---------- THE INPUT
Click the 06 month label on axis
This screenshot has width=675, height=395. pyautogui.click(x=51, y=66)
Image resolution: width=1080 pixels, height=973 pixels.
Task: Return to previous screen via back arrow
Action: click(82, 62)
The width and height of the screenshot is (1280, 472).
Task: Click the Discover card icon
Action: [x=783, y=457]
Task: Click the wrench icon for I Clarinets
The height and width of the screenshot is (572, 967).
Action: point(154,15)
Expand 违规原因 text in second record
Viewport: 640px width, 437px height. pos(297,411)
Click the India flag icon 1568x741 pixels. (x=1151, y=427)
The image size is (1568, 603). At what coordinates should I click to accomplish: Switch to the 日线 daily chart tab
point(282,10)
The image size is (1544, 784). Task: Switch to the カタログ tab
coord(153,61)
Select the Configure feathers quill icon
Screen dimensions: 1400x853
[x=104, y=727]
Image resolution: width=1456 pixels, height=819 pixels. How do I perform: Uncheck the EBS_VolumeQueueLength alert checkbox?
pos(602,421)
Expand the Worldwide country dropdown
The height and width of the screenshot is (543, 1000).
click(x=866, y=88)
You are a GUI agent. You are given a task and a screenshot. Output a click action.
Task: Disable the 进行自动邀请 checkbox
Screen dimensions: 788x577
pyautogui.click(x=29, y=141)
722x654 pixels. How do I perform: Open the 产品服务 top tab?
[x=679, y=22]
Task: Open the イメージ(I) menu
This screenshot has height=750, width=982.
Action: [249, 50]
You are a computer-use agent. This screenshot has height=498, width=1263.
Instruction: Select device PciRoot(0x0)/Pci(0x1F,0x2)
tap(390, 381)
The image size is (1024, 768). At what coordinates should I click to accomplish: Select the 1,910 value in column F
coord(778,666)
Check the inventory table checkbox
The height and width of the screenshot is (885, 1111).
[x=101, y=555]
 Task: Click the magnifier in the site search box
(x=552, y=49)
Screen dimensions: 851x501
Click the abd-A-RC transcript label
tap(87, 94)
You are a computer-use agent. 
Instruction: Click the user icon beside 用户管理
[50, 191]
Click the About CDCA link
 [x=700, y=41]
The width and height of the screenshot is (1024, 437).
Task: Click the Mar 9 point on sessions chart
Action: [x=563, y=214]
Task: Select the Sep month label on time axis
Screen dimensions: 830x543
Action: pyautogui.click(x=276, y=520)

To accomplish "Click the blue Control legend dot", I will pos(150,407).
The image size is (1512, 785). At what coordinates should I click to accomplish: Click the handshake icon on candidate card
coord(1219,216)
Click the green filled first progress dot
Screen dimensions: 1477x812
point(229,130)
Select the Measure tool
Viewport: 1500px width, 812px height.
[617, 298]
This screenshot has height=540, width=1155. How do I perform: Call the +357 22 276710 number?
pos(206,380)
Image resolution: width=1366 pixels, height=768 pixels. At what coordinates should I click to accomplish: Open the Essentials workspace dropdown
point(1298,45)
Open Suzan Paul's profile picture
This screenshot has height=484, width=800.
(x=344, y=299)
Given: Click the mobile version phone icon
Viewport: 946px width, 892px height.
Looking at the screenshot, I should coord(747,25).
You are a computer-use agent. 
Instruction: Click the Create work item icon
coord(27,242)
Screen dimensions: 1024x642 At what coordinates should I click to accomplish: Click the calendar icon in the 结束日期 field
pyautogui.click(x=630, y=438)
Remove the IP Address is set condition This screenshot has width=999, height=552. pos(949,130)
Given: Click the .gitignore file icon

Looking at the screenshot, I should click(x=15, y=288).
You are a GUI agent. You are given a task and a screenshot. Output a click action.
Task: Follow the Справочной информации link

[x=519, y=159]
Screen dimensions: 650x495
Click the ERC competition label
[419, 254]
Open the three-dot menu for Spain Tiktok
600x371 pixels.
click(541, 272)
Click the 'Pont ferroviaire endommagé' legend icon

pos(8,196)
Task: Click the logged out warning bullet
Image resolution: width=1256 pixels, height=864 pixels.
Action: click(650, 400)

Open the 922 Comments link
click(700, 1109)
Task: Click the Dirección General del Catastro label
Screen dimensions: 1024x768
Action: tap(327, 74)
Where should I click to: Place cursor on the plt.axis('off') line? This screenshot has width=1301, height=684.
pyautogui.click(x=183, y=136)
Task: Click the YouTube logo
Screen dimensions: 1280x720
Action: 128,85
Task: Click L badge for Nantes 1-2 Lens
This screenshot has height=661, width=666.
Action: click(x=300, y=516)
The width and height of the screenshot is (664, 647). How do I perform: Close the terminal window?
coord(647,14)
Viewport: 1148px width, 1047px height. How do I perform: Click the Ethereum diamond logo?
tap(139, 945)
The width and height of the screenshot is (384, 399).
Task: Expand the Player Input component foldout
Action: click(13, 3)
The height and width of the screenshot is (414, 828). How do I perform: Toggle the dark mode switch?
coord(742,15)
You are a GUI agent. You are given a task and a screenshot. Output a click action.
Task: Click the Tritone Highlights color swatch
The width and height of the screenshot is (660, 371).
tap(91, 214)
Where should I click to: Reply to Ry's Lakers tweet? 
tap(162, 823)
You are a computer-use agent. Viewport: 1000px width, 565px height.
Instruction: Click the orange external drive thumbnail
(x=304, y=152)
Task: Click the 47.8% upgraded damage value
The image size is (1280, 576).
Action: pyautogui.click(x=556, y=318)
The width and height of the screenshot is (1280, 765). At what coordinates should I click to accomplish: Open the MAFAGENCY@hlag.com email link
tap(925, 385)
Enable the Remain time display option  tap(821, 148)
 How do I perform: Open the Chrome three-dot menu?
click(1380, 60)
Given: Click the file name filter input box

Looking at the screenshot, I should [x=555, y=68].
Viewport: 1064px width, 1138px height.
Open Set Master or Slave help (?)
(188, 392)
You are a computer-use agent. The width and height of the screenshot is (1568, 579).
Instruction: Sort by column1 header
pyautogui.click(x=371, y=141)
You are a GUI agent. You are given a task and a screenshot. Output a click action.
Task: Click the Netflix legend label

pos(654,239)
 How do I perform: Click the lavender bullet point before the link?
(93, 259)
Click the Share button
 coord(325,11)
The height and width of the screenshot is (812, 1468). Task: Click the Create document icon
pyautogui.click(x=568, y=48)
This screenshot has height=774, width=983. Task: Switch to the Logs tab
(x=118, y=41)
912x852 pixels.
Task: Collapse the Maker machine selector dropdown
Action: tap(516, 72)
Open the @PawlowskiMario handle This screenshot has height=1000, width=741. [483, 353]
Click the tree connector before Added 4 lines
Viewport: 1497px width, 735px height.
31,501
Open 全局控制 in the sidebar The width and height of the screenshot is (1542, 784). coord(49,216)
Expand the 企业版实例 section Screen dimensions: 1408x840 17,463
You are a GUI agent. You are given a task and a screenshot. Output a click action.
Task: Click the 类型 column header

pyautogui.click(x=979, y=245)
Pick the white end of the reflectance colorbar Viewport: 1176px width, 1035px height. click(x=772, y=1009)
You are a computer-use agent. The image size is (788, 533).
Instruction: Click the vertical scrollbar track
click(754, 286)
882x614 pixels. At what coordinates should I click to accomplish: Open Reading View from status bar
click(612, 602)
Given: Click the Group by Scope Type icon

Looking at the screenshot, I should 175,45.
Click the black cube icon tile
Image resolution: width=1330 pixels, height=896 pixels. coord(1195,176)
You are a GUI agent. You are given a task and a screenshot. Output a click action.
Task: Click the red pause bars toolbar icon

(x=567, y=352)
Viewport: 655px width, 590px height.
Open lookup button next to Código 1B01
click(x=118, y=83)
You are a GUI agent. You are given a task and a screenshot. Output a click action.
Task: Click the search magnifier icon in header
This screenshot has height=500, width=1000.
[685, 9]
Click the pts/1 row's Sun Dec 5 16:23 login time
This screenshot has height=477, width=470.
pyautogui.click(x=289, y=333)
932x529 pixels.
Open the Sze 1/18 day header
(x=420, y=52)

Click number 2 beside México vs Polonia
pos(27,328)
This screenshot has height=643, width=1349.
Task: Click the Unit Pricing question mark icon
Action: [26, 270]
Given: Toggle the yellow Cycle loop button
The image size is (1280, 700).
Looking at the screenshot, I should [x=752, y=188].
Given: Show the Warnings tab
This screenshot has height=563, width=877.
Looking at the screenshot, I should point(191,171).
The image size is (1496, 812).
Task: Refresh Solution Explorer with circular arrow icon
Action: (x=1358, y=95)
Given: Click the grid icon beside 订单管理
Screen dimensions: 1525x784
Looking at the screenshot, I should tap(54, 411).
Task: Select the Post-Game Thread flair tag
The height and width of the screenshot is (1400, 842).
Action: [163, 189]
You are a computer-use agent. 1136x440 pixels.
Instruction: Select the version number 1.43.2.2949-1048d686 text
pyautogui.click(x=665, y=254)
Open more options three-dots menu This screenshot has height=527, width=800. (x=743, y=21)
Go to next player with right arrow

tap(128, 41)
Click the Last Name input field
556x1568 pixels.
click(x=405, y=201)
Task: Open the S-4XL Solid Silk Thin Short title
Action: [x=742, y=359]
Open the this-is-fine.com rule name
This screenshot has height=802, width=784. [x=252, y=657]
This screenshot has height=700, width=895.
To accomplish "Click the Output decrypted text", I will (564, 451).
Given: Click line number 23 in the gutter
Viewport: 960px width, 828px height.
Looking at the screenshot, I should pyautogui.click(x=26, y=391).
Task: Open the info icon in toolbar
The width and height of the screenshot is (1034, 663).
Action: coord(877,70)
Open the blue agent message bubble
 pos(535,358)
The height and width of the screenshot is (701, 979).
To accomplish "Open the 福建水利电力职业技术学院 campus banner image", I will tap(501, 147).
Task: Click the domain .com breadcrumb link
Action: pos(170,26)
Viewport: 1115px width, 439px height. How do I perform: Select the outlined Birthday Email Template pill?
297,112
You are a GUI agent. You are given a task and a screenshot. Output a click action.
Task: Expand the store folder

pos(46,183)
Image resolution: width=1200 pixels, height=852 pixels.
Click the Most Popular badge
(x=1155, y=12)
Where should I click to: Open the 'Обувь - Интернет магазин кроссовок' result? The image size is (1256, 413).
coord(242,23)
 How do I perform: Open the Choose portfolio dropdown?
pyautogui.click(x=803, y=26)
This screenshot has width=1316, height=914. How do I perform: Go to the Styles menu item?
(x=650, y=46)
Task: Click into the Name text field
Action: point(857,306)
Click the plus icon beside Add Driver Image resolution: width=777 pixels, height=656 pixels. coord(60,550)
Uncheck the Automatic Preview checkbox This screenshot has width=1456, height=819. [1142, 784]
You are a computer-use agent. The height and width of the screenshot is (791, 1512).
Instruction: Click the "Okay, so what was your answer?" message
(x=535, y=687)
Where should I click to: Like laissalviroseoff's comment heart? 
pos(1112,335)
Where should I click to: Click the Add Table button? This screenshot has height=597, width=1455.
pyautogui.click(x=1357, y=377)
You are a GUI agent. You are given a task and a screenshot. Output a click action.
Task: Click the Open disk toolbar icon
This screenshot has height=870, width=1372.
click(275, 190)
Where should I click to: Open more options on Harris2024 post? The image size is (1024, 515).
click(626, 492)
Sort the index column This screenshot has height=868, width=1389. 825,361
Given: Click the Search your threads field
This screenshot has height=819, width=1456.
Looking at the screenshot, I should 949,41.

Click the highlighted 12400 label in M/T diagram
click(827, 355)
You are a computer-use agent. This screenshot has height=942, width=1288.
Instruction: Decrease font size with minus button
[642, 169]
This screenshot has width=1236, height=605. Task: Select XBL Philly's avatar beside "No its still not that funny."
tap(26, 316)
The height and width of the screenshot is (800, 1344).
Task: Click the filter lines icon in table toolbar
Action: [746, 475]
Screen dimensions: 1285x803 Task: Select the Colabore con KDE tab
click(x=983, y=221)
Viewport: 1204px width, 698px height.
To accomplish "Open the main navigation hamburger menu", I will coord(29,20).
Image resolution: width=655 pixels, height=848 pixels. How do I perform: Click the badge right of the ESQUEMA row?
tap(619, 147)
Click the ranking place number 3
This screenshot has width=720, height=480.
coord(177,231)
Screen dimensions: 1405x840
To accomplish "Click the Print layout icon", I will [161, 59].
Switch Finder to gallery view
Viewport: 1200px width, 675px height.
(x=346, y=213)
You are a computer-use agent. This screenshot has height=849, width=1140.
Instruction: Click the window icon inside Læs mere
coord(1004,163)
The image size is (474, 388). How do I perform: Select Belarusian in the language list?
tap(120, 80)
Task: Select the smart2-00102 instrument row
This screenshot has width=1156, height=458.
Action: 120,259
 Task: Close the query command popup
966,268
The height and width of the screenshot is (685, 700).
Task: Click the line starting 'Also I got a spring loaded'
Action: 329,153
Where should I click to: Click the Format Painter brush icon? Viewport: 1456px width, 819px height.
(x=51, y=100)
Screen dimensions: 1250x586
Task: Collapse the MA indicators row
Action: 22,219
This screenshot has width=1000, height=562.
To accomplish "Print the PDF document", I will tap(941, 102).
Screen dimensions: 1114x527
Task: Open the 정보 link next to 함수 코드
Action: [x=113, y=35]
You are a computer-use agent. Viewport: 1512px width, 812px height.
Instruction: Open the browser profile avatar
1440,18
--------------------
Rewrite everything from the line containing "Uncheck the Automatic" down to the line containing "pos(1112,335)", replacing "checkbox" with "toggle" and leaving all else unchanged.

Uncheck the Automatic Preview toggle This screenshot has width=1456, height=819. [1142, 784]
You are a computer-use agent. The height and width of the screenshot is (791, 1512).
Instruction: Click the "Okay, so what was your answer?" message
(x=535, y=687)
Where should I click to: Like laissalviroseoff's comment heart? 
pos(1112,335)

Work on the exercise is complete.